**What to do**
The output must match the lines from the first line of the listing below through the line holding "Image resolution: width=1130" exactly and must contain no pictures.

**Listed entries**
——————————
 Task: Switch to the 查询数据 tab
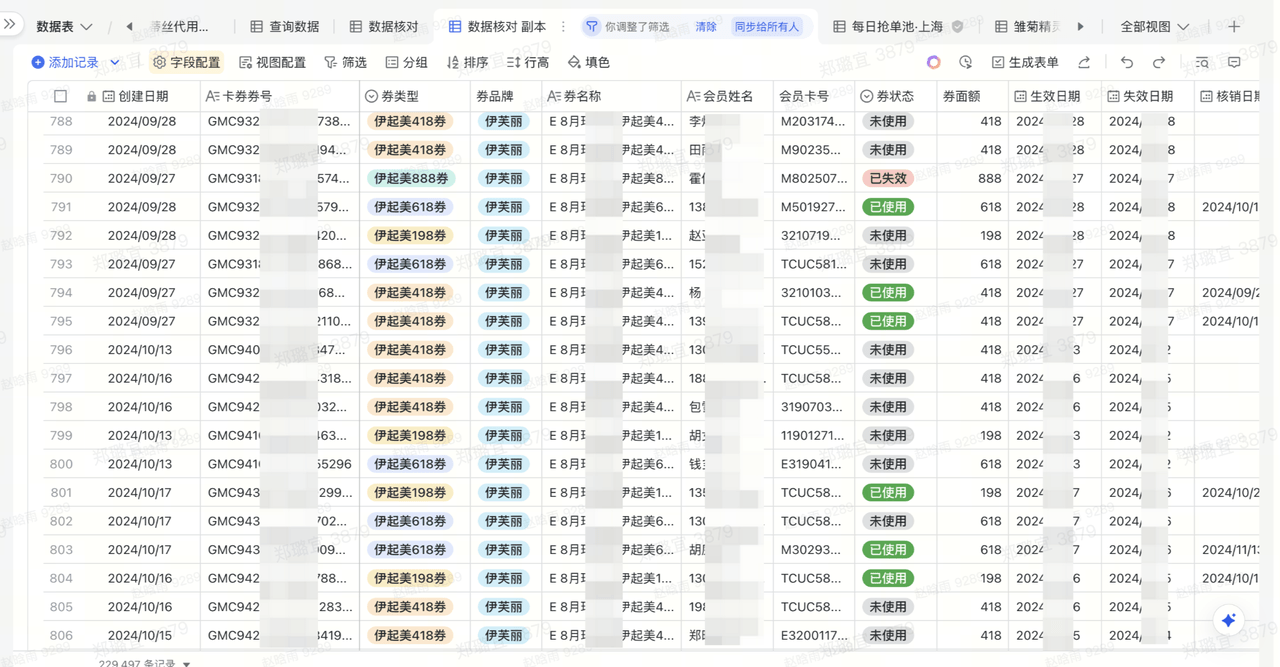pos(285,27)
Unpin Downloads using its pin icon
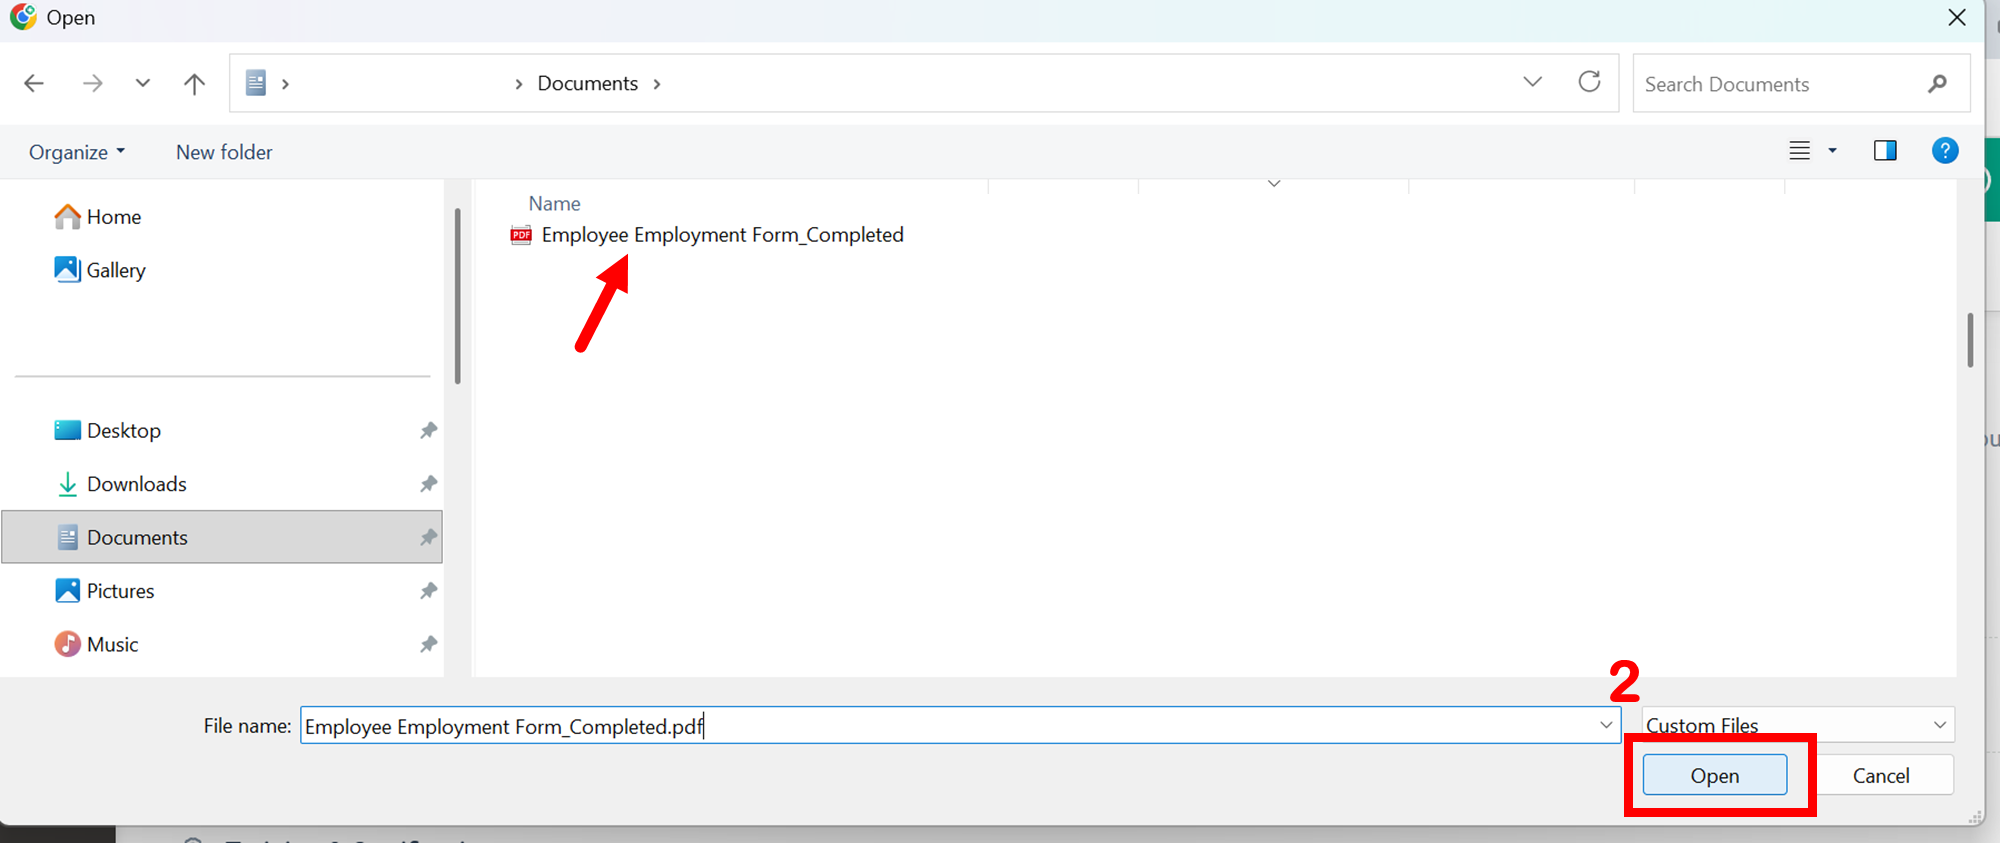 [x=428, y=484]
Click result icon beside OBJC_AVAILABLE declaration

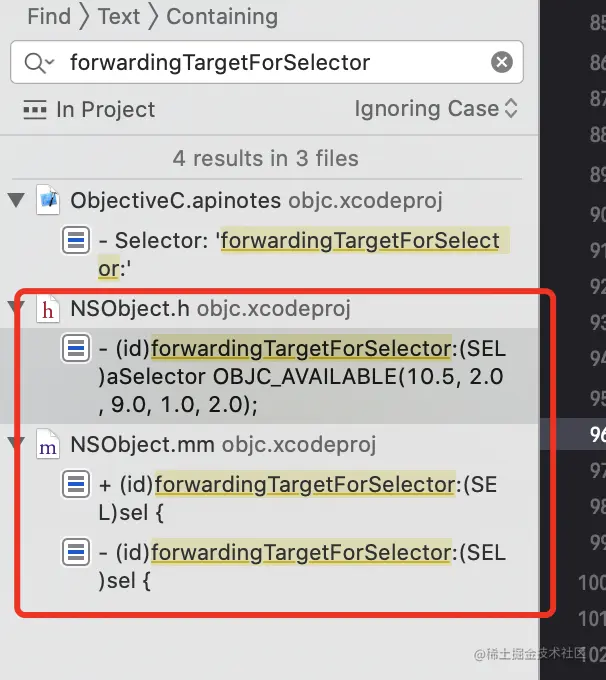coord(76,348)
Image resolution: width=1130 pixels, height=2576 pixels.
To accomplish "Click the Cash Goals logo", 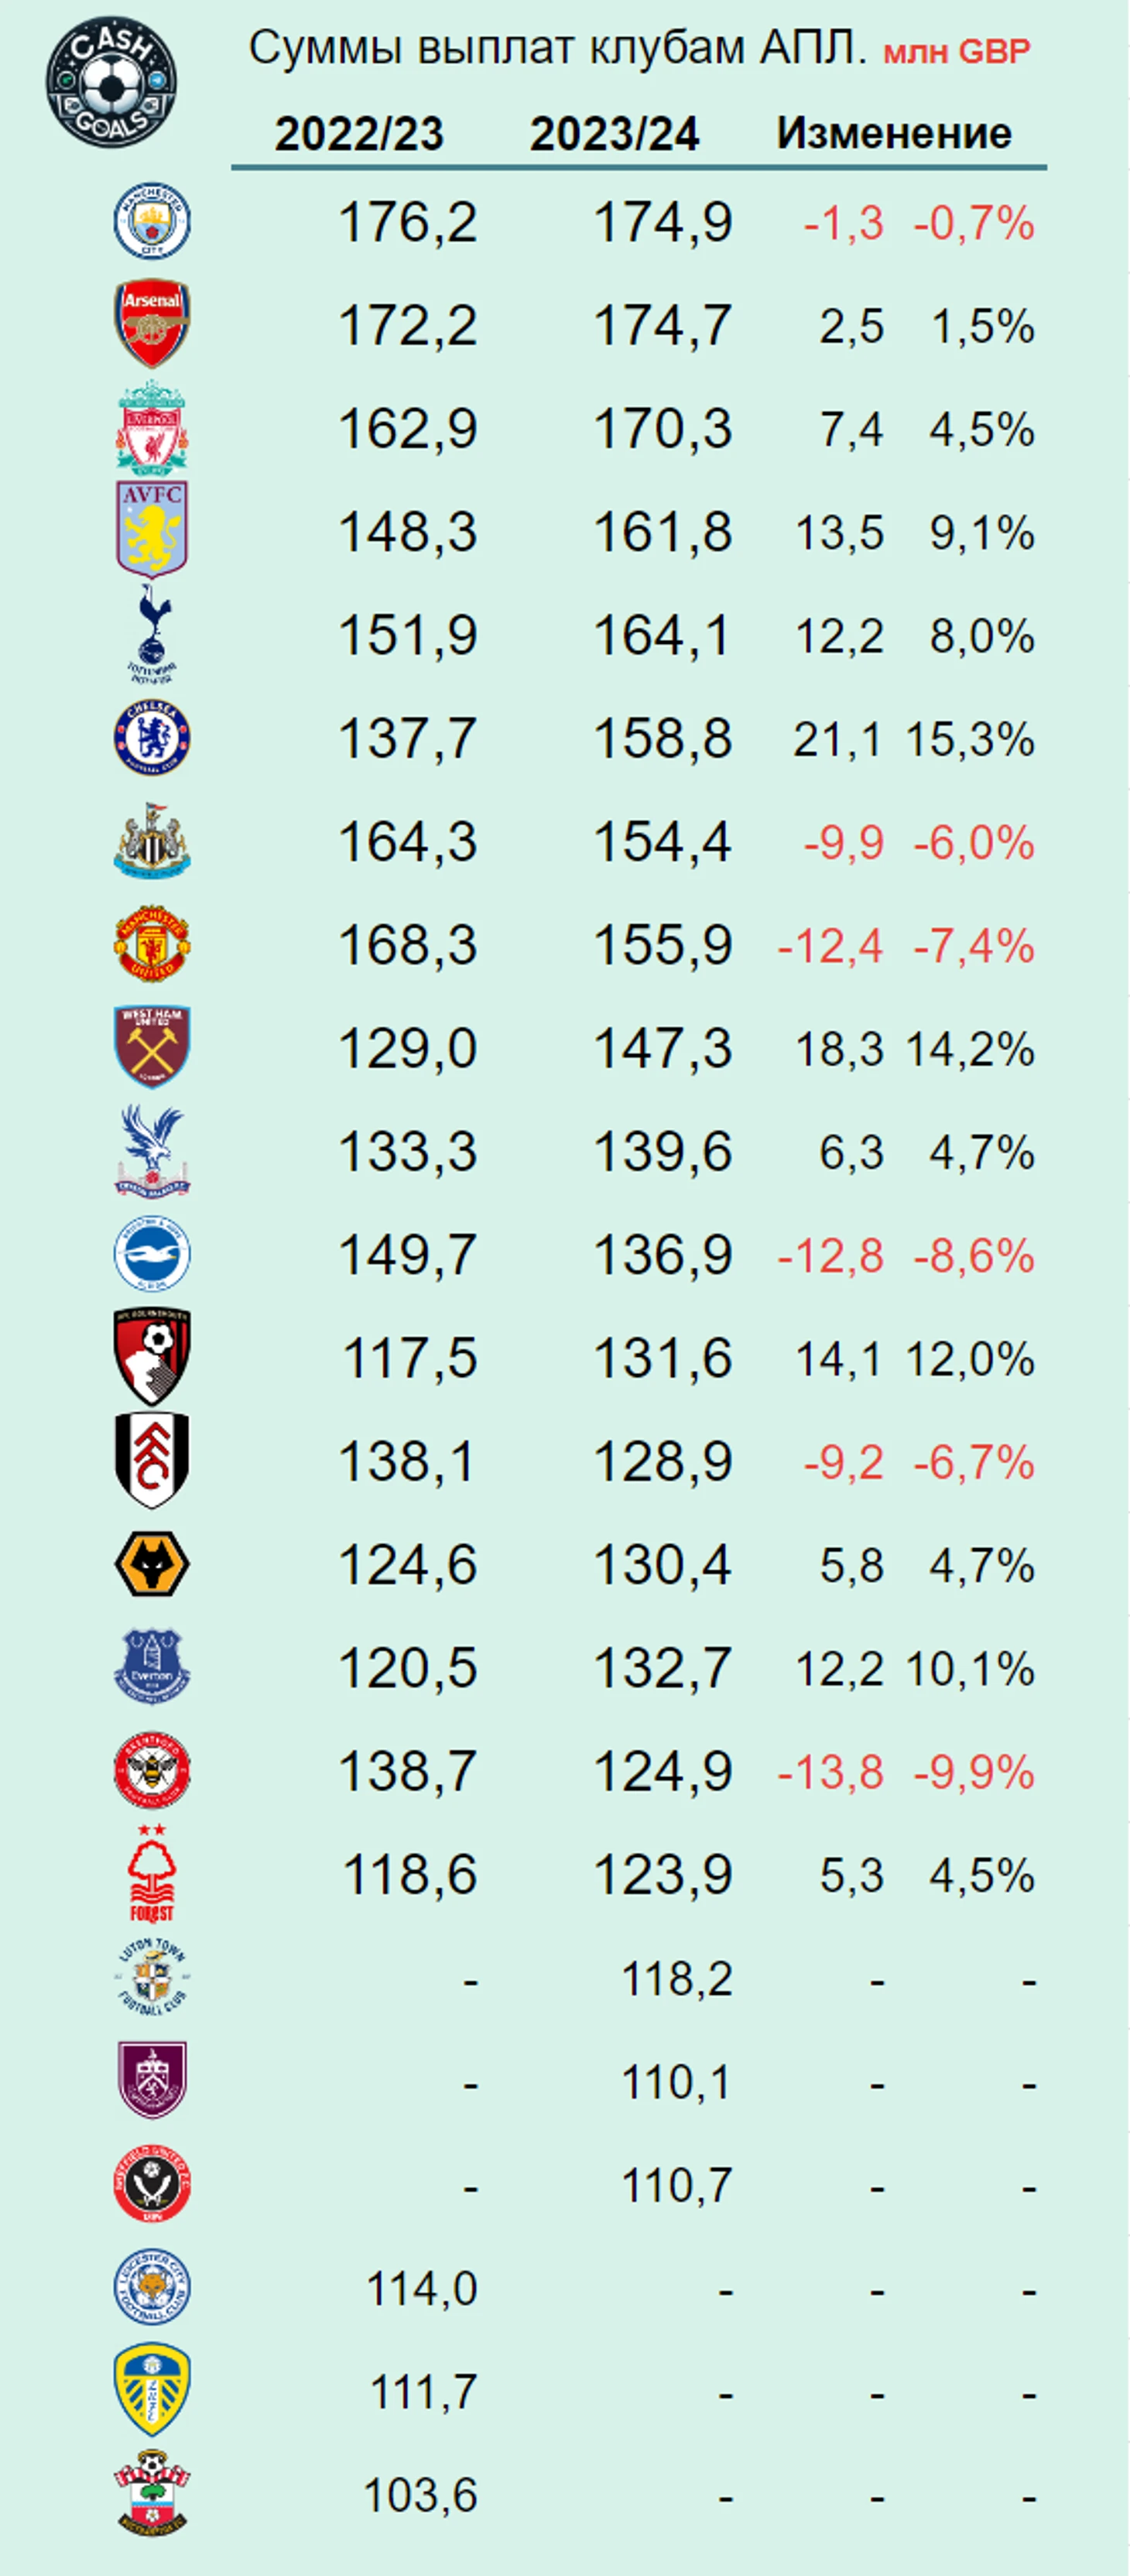I will pyautogui.click(x=112, y=81).
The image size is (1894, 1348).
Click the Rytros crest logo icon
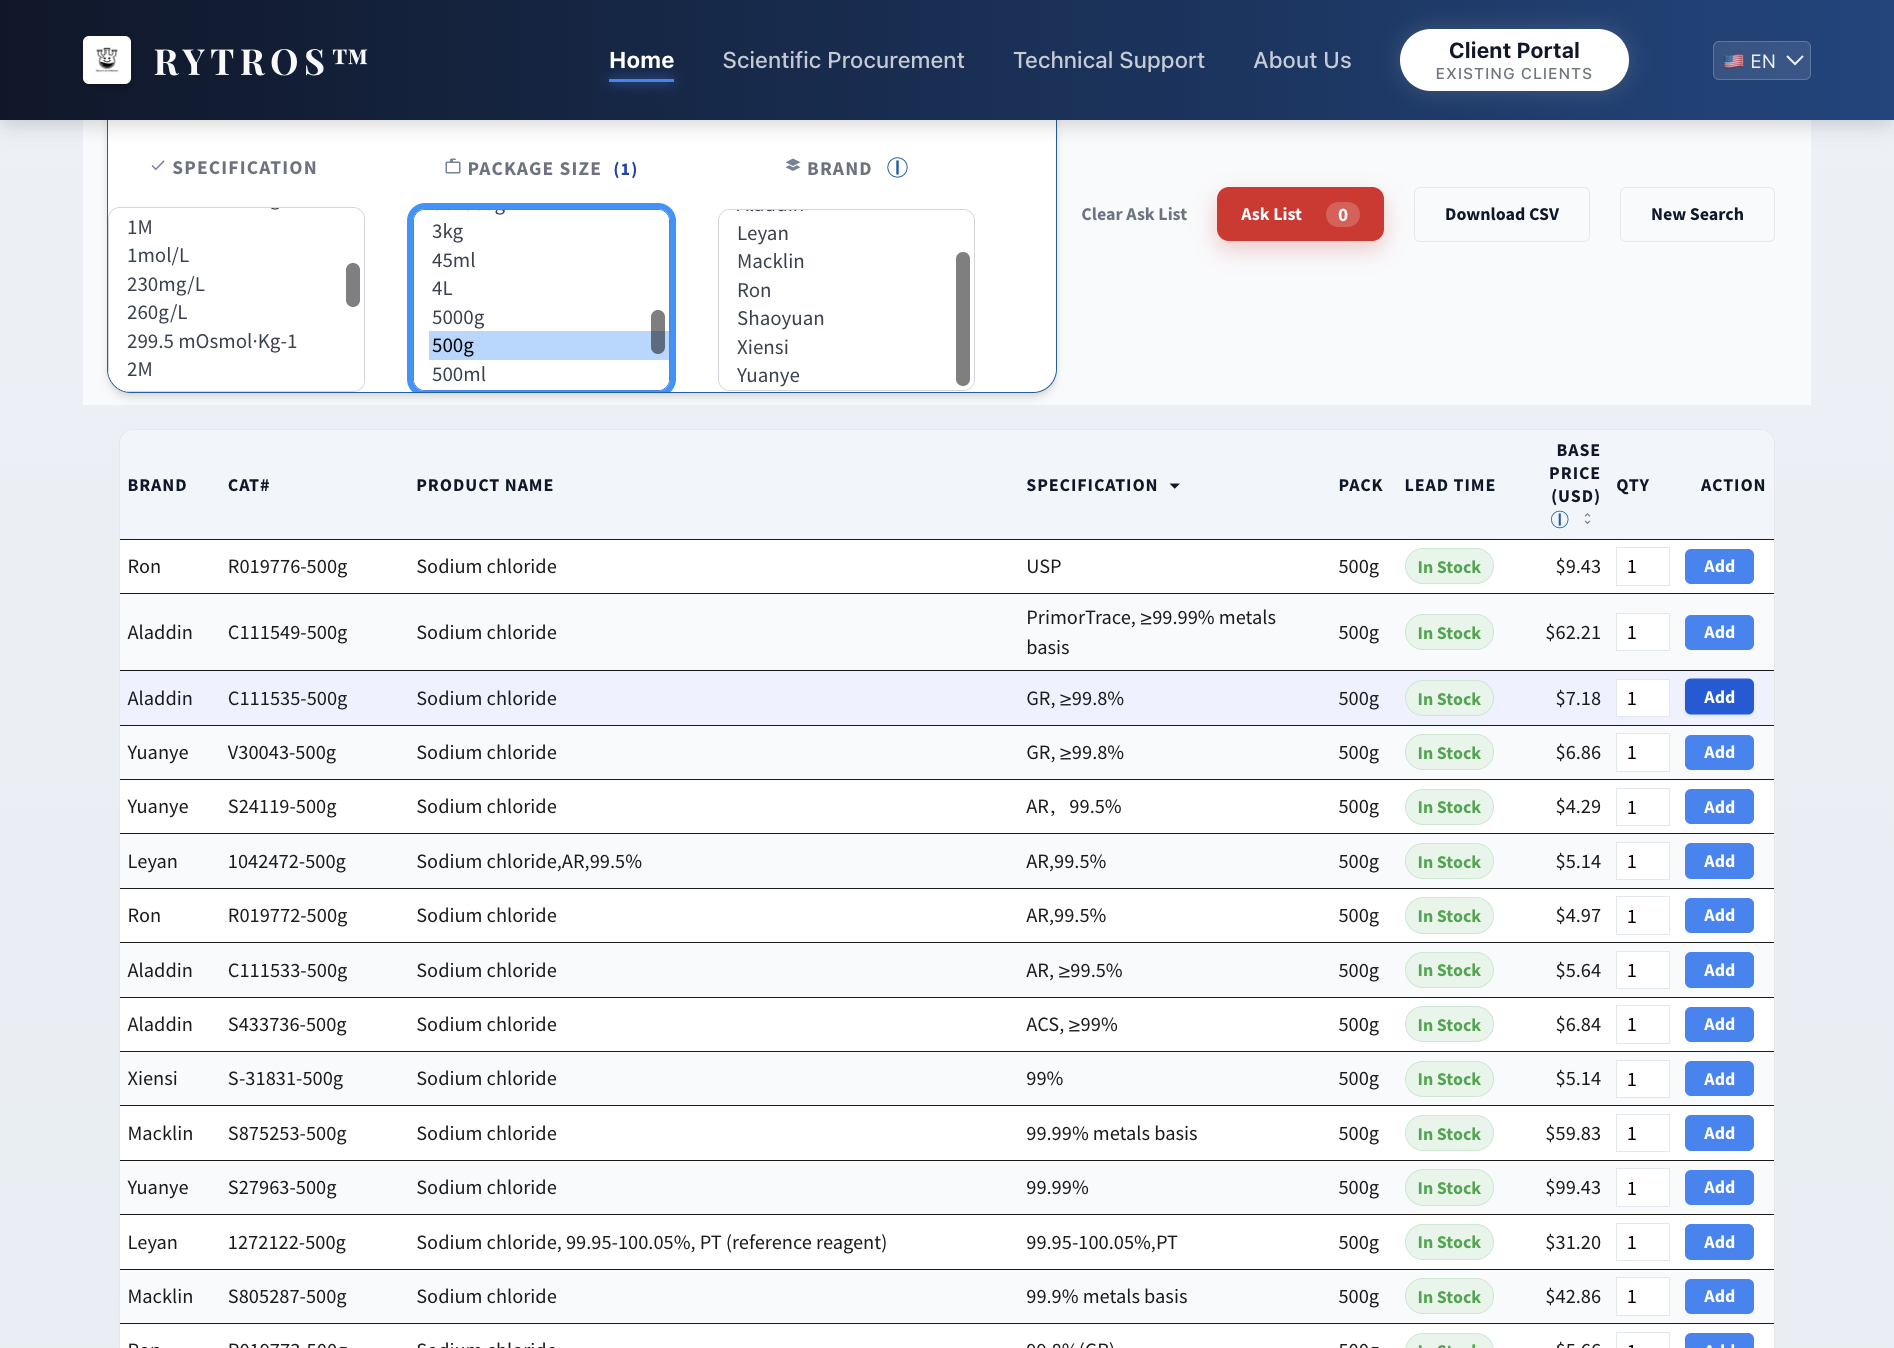coord(107,60)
——————————
**Solution**
 Task: Switch to the 查询数据 tab
pos(285,27)
Unpin Downloads using its pin icon
 [x=428, y=484]
Click result icon beside OBJC_AVAILABLE declaration

coord(76,348)
Image resolution: width=1130 pixels, height=2576 pixels.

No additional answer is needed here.